— PROBLEM TO SOLVE —
Print each of the following lines word for word, in the same order.

— SUPPLIED RECORDS —
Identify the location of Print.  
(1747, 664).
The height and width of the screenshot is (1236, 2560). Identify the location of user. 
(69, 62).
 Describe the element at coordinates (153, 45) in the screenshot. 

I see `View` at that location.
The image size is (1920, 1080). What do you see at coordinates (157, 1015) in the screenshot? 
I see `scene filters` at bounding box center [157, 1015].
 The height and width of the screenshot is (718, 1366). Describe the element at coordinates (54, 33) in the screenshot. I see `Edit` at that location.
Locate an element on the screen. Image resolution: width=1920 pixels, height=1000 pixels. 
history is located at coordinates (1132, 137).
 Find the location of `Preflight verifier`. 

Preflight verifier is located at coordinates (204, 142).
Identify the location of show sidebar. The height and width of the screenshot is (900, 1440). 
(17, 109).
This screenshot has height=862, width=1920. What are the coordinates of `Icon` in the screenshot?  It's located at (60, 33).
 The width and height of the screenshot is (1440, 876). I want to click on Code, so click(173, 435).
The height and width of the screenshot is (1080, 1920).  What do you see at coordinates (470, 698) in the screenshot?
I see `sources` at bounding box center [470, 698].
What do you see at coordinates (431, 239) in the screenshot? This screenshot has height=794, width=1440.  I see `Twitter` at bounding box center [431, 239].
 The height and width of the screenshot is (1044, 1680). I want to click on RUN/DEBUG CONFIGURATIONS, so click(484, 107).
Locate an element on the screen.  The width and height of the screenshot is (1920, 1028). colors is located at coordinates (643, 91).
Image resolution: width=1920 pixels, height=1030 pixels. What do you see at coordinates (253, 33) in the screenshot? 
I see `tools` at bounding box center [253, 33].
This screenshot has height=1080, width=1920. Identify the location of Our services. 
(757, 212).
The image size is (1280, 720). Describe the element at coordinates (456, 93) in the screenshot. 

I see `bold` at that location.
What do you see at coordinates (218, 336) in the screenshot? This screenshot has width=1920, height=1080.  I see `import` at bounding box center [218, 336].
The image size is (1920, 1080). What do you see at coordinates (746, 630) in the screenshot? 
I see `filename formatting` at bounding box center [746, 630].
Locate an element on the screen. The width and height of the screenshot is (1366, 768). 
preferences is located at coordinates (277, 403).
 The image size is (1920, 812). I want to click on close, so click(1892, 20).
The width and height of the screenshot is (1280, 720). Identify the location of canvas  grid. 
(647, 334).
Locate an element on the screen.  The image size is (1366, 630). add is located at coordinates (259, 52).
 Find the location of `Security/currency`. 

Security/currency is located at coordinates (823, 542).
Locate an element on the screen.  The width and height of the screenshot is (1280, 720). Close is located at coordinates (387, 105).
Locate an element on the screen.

— FINAL RESULT —
Identify the location of Print.  
(1747, 664).
The height and width of the screenshot is (1236, 2560). Identify the location of user. 
(69, 62).
 Describe the element at coordinates (153, 45) in the screenshot. 

I see `View` at that location.
The image size is (1920, 1080). What do you see at coordinates (157, 1015) in the screenshot? 
I see `scene filters` at bounding box center [157, 1015].
 The height and width of the screenshot is (718, 1366). Describe the element at coordinates (54, 33) in the screenshot. I see `Edit` at that location.
Locate an element on the screen. Image resolution: width=1920 pixels, height=1000 pixels. 
history is located at coordinates (1132, 137).
 Find the location of `Preflight verifier`. 

Preflight verifier is located at coordinates (204, 142).
Identify the location of show sidebar. The height and width of the screenshot is (900, 1440). 
(17, 109).
This screenshot has height=862, width=1920. What are the coordinates of `Icon` in the screenshot?  It's located at (60, 33).
 The width and height of the screenshot is (1440, 876). I want to click on Code, so click(173, 435).
The height and width of the screenshot is (1080, 1920).  What do you see at coordinates (470, 698) in the screenshot?
I see `sources` at bounding box center [470, 698].
What do you see at coordinates (431, 239) in the screenshot? This screenshot has height=794, width=1440.  I see `Twitter` at bounding box center [431, 239].
 The height and width of the screenshot is (1044, 1680). I want to click on RUN/DEBUG CONFIGURATIONS, so click(484, 107).
Locate an element on the screen.  The width and height of the screenshot is (1920, 1028). colors is located at coordinates (643, 91).
Image resolution: width=1920 pixels, height=1030 pixels. What do you see at coordinates (253, 33) in the screenshot? 
I see `tools` at bounding box center [253, 33].
This screenshot has height=1080, width=1920. Identify the location of Our services. 
(757, 212).
The image size is (1280, 720). Describe the element at coordinates (456, 93) in the screenshot. 

I see `bold` at that location.
What do you see at coordinates (218, 336) in the screenshot? This screenshot has width=1920, height=1080.  I see `import` at bounding box center [218, 336].
The image size is (1920, 1080). What do you see at coordinates (746, 630) in the screenshot? 
I see `filename formatting` at bounding box center [746, 630].
Locate an element on the screen. The width and height of the screenshot is (1366, 768). 
preferences is located at coordinates (277, 403).
 The image size is (1920, 812). I want to click on close, so click(1892, 20).
The width and height of the screenshot is (1280, 720). Identify the location of canvas  grid. 
(647, 334).
Locate an element on the screen.  The image size is (1366, 630). add is located at coordinates (259, 52).
 Find the location of `Security/currency`. 

Security/currency is located at coordinates (823, 542).
Locate an element on the screen.  The width and height of the screenshot is (1280, 720). Close is located at coordinates (387, 105).
Locate an element on the screen.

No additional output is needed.